Les filles de plus en plus nombreuses
Entre la sociabilisation, l’apprentissage des consignes et de la discipline, la découverte du corps, le développement de la motricité et de l’autonomie… les bénéfices en faveur de l’enfant sont légion. « Les copains du rugby ne sont pas forcément ceux de l’école, note l’éducateur du RCN. Au club, on s’en fait des nouveaux, qui viennent de milieux différents, qui ont d’autres façons de penser. C’est une belle ouverture sur le monde et la diversité. » La notion d’inclusivité est également très présente en baby rugby. Les clubs profitent que les filles et les garçons jouent encore ensemble à cet âge pour faire la promotion du rugby féminin. « Sur les 16 petits que nous accueillons cette année, nous avons 3 filles, ce qui est encore insuffisant, mais nous y travaillons, prévient Julien Mousques, du Stade Olympique Rosnéen. Pour nous faire connaître et susciter des vocations chez les petites filles, nous intervenons régulièrement dans les écoles maternelles de la ville. Mais cela ne suffit pas, il faut convaincre les parents derrière. Le rugby est encore pour beaucoup un sport de mecs. »
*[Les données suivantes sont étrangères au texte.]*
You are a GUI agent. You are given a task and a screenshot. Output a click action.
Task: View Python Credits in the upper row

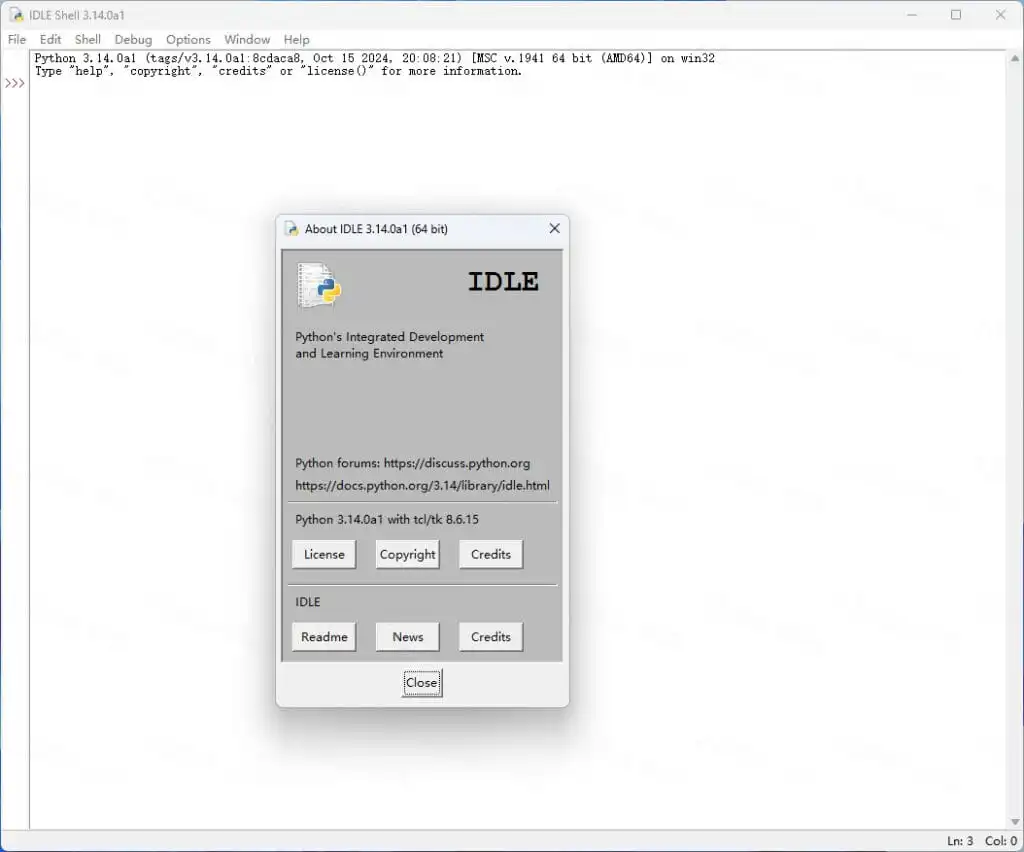pos(491,554)
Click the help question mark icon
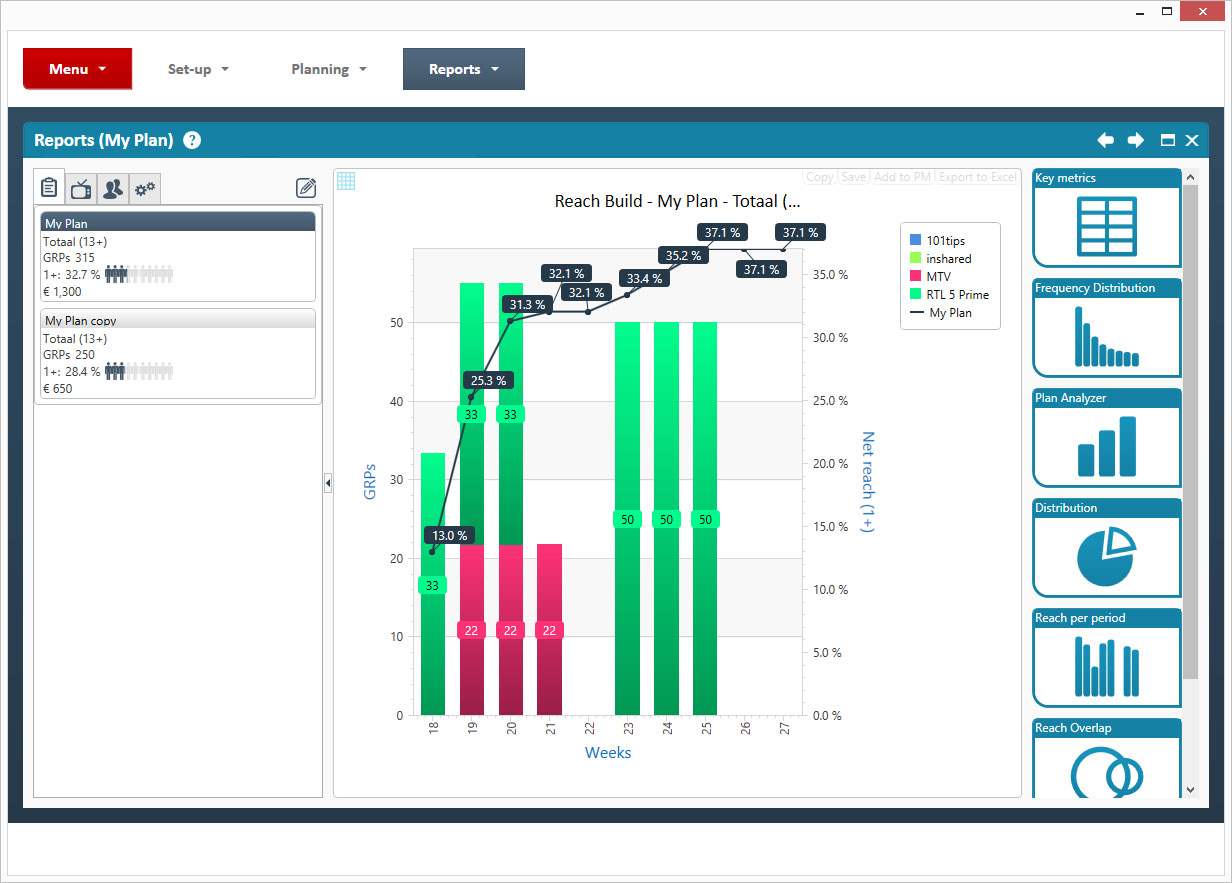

Au Red Star Olympique Rugby (RSOR), club de Saint-Ouen qui a transformé l’essai du « baby » en 2022, on se donne la même mission. Aujourd’hui, les fillettes représentent un sixième de l’effectif. « S’il y a encore beaucoup de chemin à parcourir, elles sont de plus en plus nombreuses, on est sur la bonne voie », se félicite Kamel Benbihi, directeur de l’école de rugby du RSOR. Si la parité n’est pas pour tout de suite, le niveau de fidélisation sur la durée de ces jeunes adhérents est, en général, très positif. À Rosny-sous-Bois, d’après les dirigeants, 90 % des « baby » poursuivent en U6 et dans les catégories suivantes. La Seine-Saint-Denis, une vraie terre d’ovalie.
Grégoire Remund
Les séances de baby rugby en Seine-Saint-Denis
Red Star Olympique Rugby : le samedi 11h à 12h au stade Pablo-Neruda.
Stade Olympique Rosnéen : le samedi de 10h à 11h au stade Armand-Girodit
Rugby Club de Neuilly-sur-Marne : le samedi de 11h à 12h au stade Guy-Boniface.
Rugby Club Noisy-le-Grand : le samedi à 10h à 11h puis de 11h à 12h au stade Alain-Mimoun. De novembre à février, au gymnase Louison-Bobet.